Tricks (Matchstick Men) (R: Ridley Scott)

Regie:
Ridley Scott

Buch:
Nicholas Griffin, Ted Griffin

Lit. Vorlage:
Eric Garcia

Kamera:
John Mathieson

Schnitt:
Dody Dorn

Musik:
Hans Zimmer

Darsteller:
Nicolas Cage (Roy Waller), Sam Rockwell (Frank Mercer), Alison Lohman (Angela), Bruce Altman (Dr. Klein), Bruce McGill (Chuck Frechette), Jenny O’Hara (Mrs. Schaffer), Steve Eastin (Mr.

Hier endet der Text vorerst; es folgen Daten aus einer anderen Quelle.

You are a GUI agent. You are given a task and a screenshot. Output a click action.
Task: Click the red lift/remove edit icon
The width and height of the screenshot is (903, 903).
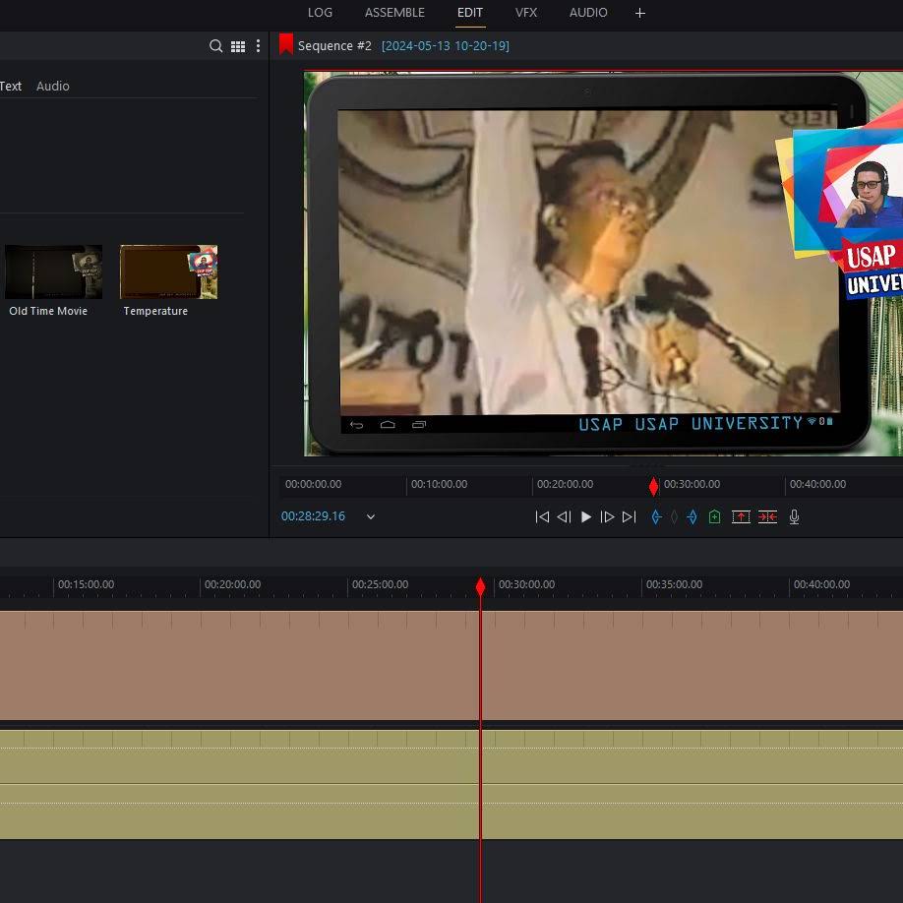741,516
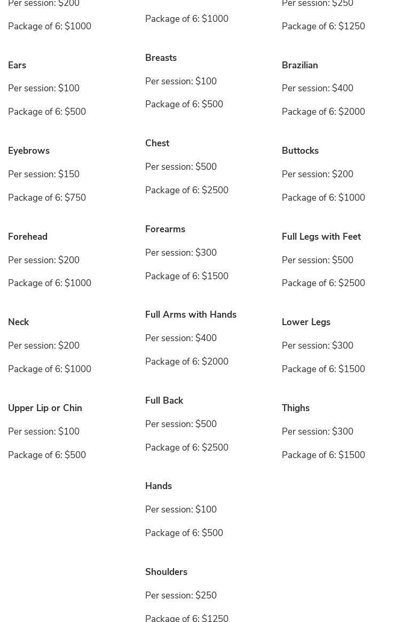Click the Chest section title
The width and height of the screenshot is (411, 622).
[157, 143]
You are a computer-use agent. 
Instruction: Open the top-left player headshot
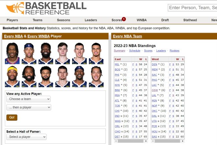[12, 53]
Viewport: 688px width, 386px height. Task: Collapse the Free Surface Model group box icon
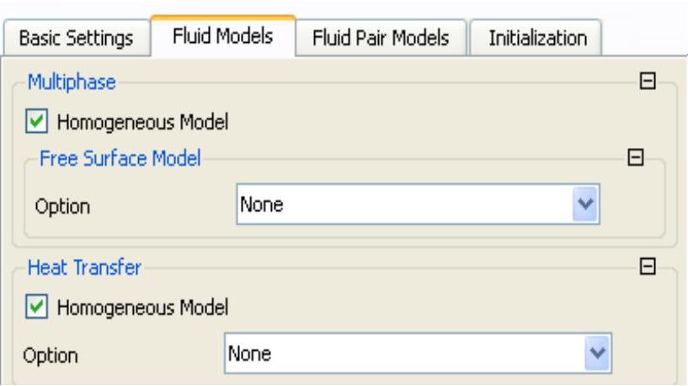[636, 157]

Schaffer), Sheila Kelley (Kathy)

Kinostart:
18. September 2003

Tricks (Matchstick Men) (R: Ridley Scott)

Nepper, Schlepper, Zwangsneurotiker
In «Matchstick Men» ist Nicolas Cage als obsessiver Ganove unterwegs




Tricks (Matchstick Men) (R: Ridley Scott)


Tricks (Matchstick Men) (R: Ridley Scott)

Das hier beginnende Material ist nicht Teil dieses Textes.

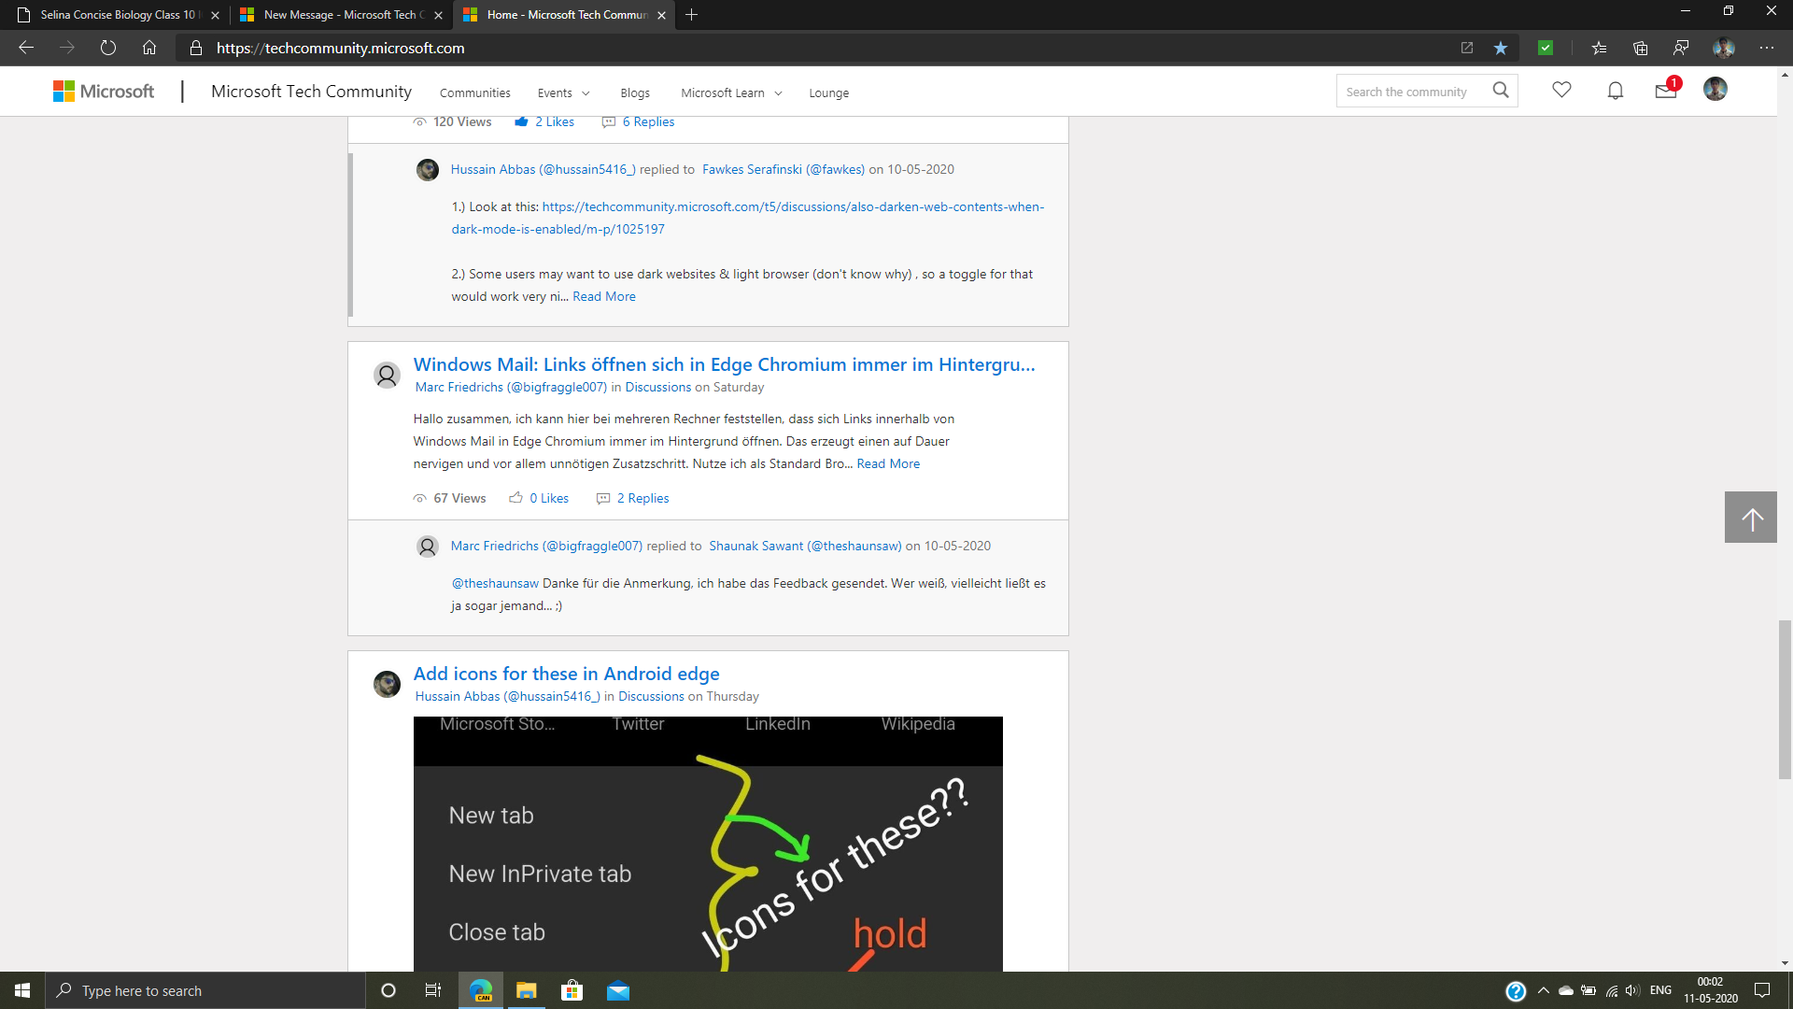Toggle the favorites heart in the header
Viewport: 1793px width, 1009px height.
(x=1562, y=91)
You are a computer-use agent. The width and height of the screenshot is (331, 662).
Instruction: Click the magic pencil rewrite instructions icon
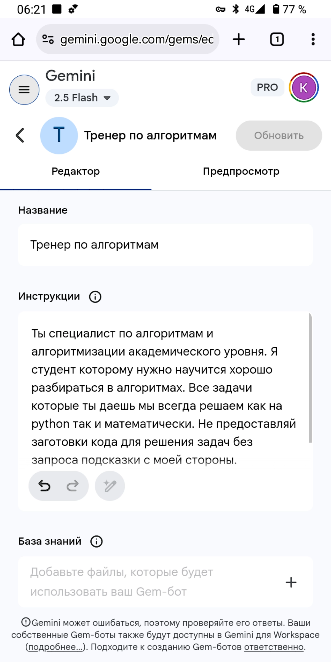click(x=110, y=486)
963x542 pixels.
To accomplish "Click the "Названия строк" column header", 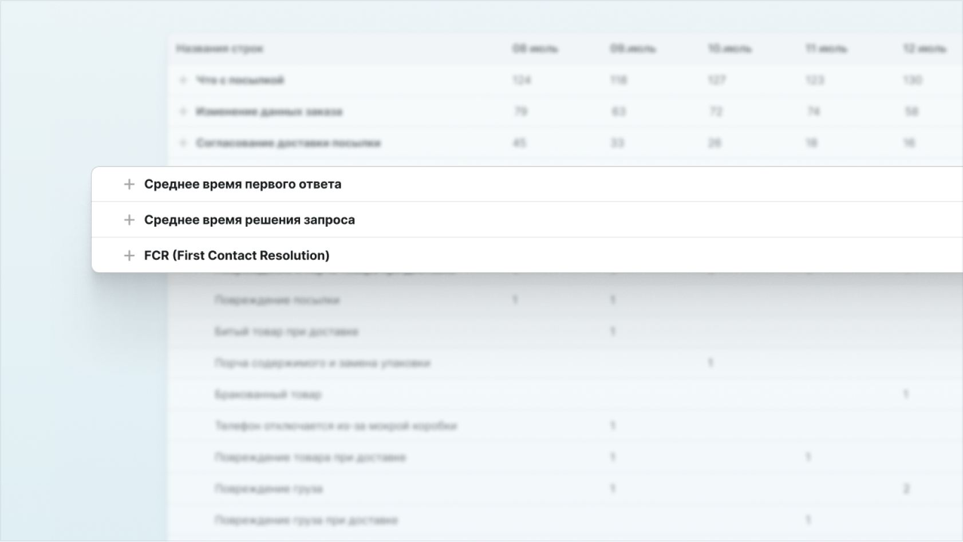I will (x=219, y=49).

Tricks (Matchstick Men) (R: Ridley Scott)


Tricks (Matchstick Men) (R: Ridley Scott)


Tricks (Matchstick Men) (R: Ridley Scott)

Taschendiebe und Trickbetrüger sind seit jeher ein Faszinosum, und im Kino schauen wir ihrem Treiben immer mit Freude zu. Unser Herz lacht, wenn auf der Leinwand jemand so richtig angeschmiert wird, wenn ihn seine Gier blind in die Falle tappen lässt, die zuvor kunstvoll errichtet wurde. Ganovenfilme, bei denen jeder jeden übers Ohr haut und man am Ende niemandem mehr trauen kann, haben eine lange Tradition, und ihre Protagonisten gelten nicht als skrupellose Gangster, sondern als raffinierte Schlitzohren.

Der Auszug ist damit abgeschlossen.